'''

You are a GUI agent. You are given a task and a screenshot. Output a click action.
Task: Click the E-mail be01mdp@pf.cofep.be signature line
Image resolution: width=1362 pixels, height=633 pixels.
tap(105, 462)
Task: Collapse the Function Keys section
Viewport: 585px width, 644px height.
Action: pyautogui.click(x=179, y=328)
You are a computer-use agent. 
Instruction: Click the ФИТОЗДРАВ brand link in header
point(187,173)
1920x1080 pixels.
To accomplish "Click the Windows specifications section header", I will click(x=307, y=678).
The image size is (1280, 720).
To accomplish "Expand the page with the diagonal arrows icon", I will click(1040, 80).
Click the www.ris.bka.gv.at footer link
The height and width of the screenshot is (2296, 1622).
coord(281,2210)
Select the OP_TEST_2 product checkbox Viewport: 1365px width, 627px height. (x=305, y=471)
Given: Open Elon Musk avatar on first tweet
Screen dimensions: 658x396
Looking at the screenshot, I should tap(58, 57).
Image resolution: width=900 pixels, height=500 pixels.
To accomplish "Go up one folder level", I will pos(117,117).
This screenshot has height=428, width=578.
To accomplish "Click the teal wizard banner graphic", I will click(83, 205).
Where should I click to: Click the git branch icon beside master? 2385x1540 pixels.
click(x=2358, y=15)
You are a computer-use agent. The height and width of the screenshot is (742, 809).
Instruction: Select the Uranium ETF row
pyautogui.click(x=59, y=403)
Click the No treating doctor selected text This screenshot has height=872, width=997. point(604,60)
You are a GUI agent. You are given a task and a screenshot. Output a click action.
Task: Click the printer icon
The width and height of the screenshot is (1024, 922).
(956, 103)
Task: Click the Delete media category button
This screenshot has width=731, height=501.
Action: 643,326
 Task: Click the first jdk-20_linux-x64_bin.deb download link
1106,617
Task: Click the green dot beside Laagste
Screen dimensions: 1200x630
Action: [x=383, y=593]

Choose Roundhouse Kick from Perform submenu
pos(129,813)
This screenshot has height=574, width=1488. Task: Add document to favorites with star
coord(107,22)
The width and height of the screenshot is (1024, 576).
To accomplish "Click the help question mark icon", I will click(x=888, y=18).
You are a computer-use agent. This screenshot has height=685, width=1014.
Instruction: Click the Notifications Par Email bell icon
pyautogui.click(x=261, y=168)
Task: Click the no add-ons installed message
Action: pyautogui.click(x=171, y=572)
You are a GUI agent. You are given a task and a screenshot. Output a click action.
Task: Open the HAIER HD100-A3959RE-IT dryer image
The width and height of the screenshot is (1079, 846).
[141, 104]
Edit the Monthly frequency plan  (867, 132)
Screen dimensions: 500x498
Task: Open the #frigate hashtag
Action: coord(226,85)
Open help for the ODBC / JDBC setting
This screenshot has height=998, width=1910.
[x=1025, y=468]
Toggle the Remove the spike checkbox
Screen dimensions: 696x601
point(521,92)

'''

▸ Aim of the exercise: Print all of the material above again, word for word.

▸ Response for this exercise:
You are a GUI agent. You are given a task and a screenshot. Output a click action.
Task: Click the E-mail be01mdp@pf.cofep.be signature line
Image resolution: width=1362 pixels, height=633 pixels.
tap(105, 462)
Task: Collapse the Function Keys section
Viewport: 585px width, 644px height.
Action: pyautogui.click(x=179, y=328)
You are a computer-use agent. 
Instruction: Click the ФИТОЗДРАВ brand link in header
point(187,173)
1920x1080 pixels.
To accomplish "Click the Windows specifications section header", I will click(x=307, y=678).
The image size is (1280, 720).
To accomplish "Expand the page with the diagonal arrows icon", I will click(1040, 80).
Click the www.ris.bka.gv.at footer link
The height and width of the screenshot is (2296, 1622).
coord(281,2210)
Select the OP_TEST_2 product checkbox Viewport: 1365px width, 627px height. (x=305, y=471)
Given: Open Elon Musk avatar on first tweet
Screen dimensions: 658x396
Looking at the screenshot, I should tap(58, 57).
Image resolution: width=900 pixels, height=500 pixels.
To accomplish "Go up one folder level", I will pos(117,117).
This screenshot has height=428, width=578.
To accomplish "Click the teal wizard banner graphic", I will click(83, 205).
Where should I click to: Click the git branch icon beside master? 2385x1540 pixels.
click(x=2358, y=15)
You are a computer-use agent. The height and width of the screenshot is (742, 809).
Instruction: Select the Uranium ETF row
pyautogui.click(x=59, y=403)
Click the No treating doctor selected text This screenshot has height=872, width=997. point(604,60)
You are a GUI agent. You are given a task and a screenshot. Output a click action.
Task: Click the printer icon
The width and height of the screenshot is (1024, 922).
(956, 103)
Task: Click the Delete media category button
This screenshot has width=731, height=501.
Action: 643,326
 Task: Click the first jdk-20_linux-x64_bin.deb download link
1106,617
Task: Click the green dot beside Laagste
Screen dimensions: 1200x630
Action: [x=383, y=593]

Choose Roundhouse Kick from Perform submenu
pos(129,813)
This screenshot has height=574, width=1488. Task: Add document to favorites with star
coord(107,22)
The width and height of the screenshot is (1024, 576).
To accomplish "Click the help question mark icon", I will click(x=888, y=18).
You are a computer-use agent. This screenshot has height=685, width=1014.
Instruction: Click the Notifications Par Email bell icon
pyautogui.click(x=261, y=168)
Task: Click the no add-ons installed message
Action: pyautogui.click(x=171, y=572)
You are a GUI agent. You are given a task and a screenshot. Output a click action.
Task: Open the HAIER HD100-A3959RE-IT dryer image
The width and height of the screenshot is (1079, 846).
[141, 104]
Edit the Monthly frequency plan  (867, 132)
Screen dimensions: 500x498
Task: Open the #frigate hashtag
Action: coord(226,85)
Open help for the ODBC / JDBC setting
This screenshot has height=998, width=1910.
[x=1025, y=468]
Toggle the Remove the spike checkbox
Screen dimensions: 696x601
point(521,92)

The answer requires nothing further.